As the output, give exactly the lines that run from the one with "This screenshot has height=493, width=790." through the end of the records below, and omit pictures.

The data =
━━━━━━━━

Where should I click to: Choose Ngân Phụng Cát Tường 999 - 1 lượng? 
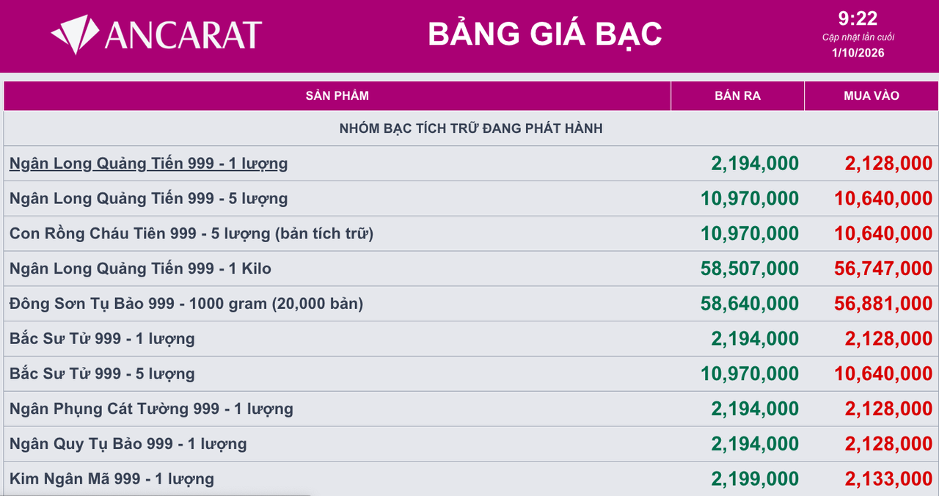coord(151,409)
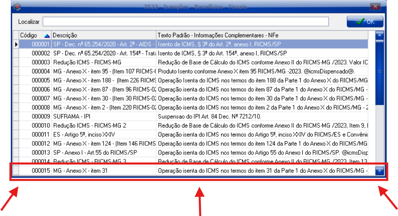This screenshot has width=398, height=216.
Task: Select row 000011 ES Artigo 5º inciso XXIV
Action: click(104, 134)
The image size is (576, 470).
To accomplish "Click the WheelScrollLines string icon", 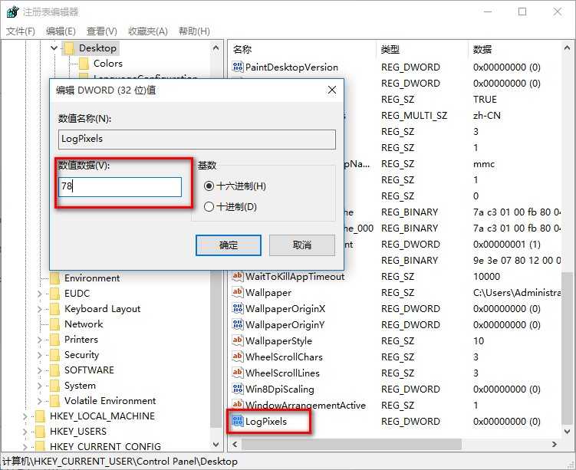I will click(x=238, y=373).
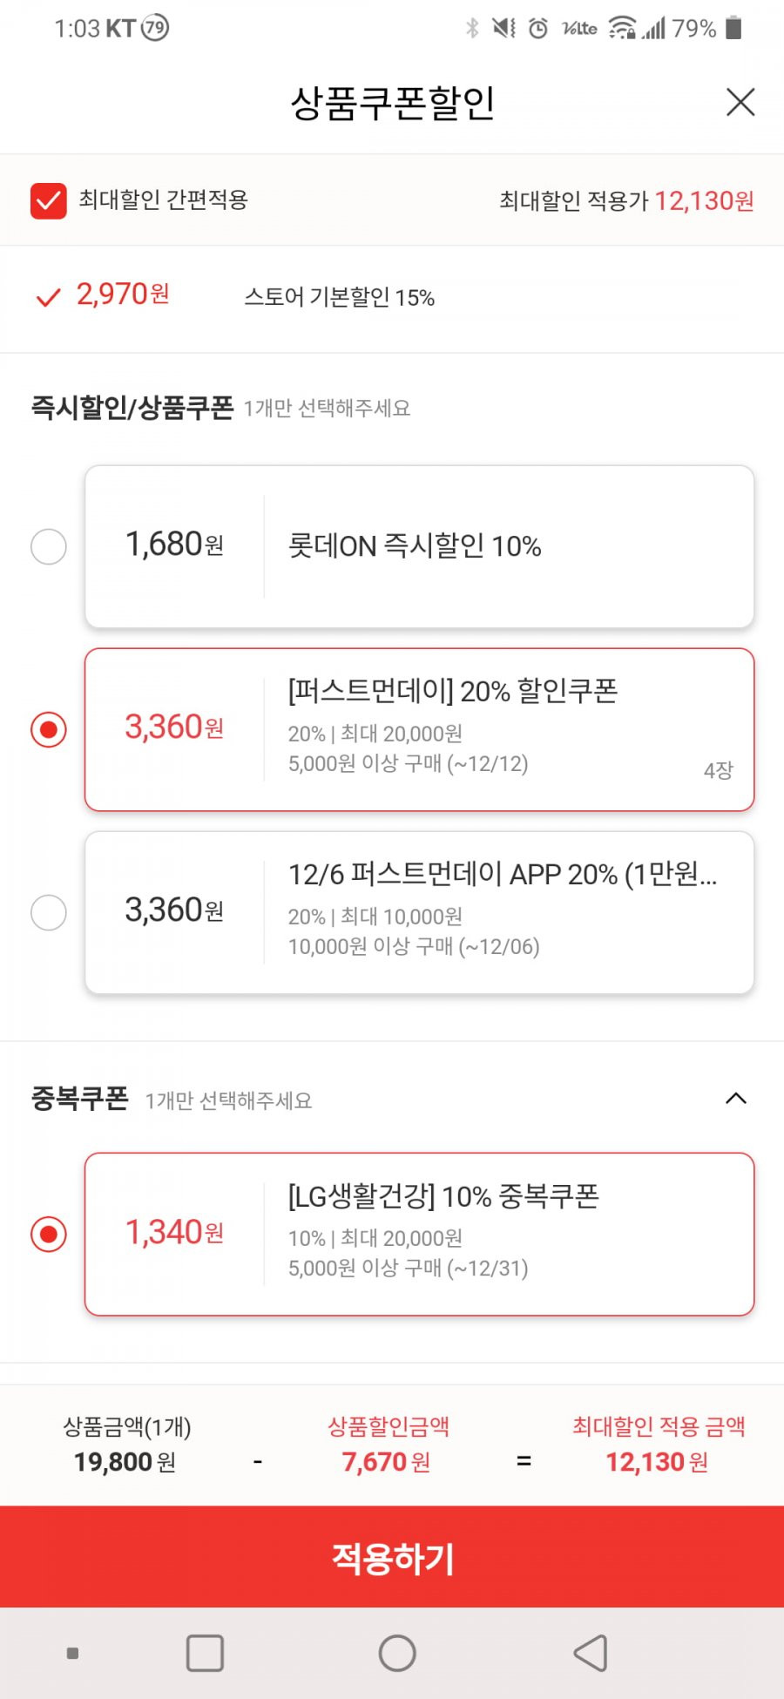Tap the 적용하기 apply button
The width and height of the screenshot is (784, 1699).
(x=392, y=1557)
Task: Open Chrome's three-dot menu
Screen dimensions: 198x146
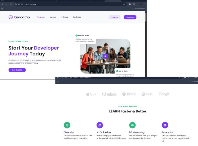Action: [144, 4]
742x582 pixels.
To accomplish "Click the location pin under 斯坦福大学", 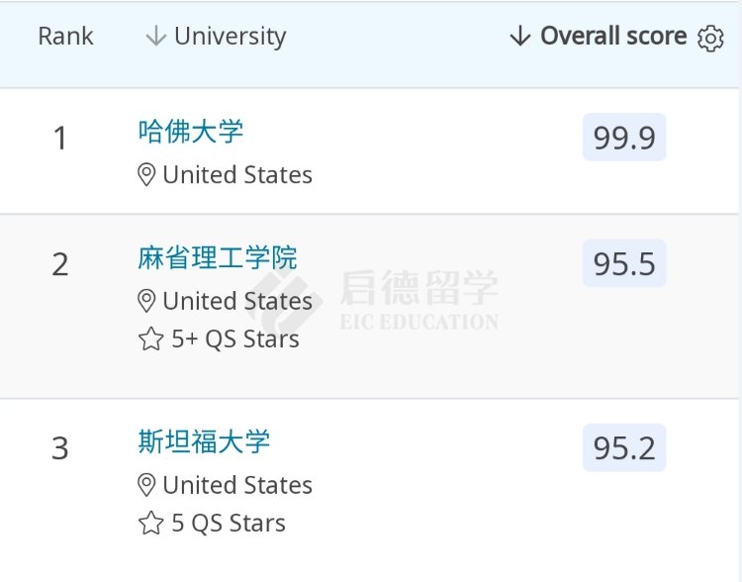I will [x=146, y=485].
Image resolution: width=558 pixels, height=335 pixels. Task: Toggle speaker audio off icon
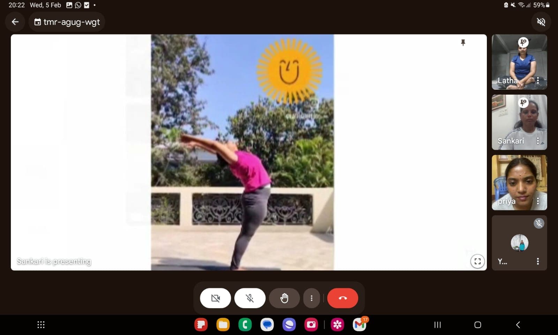click(541, 22)
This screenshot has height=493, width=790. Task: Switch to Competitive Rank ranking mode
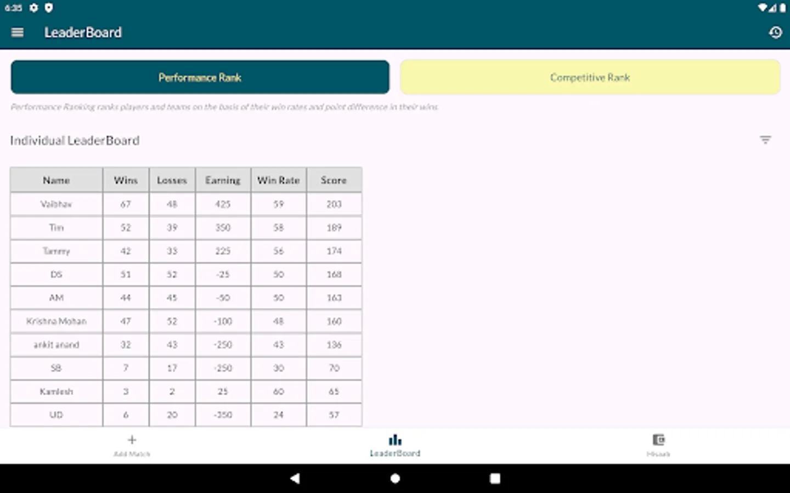(590, 77)
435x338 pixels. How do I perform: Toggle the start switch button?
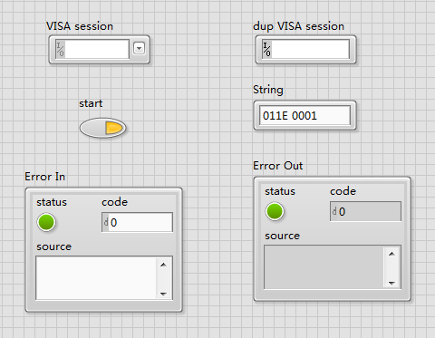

━━━━━━━━

Written answer =
This screenshot has height=493, width=790. Task: Switch to Competitive Rank ranking mode
(590, 77)
435x338 pixels. How do I perform: Toggle the start switch button?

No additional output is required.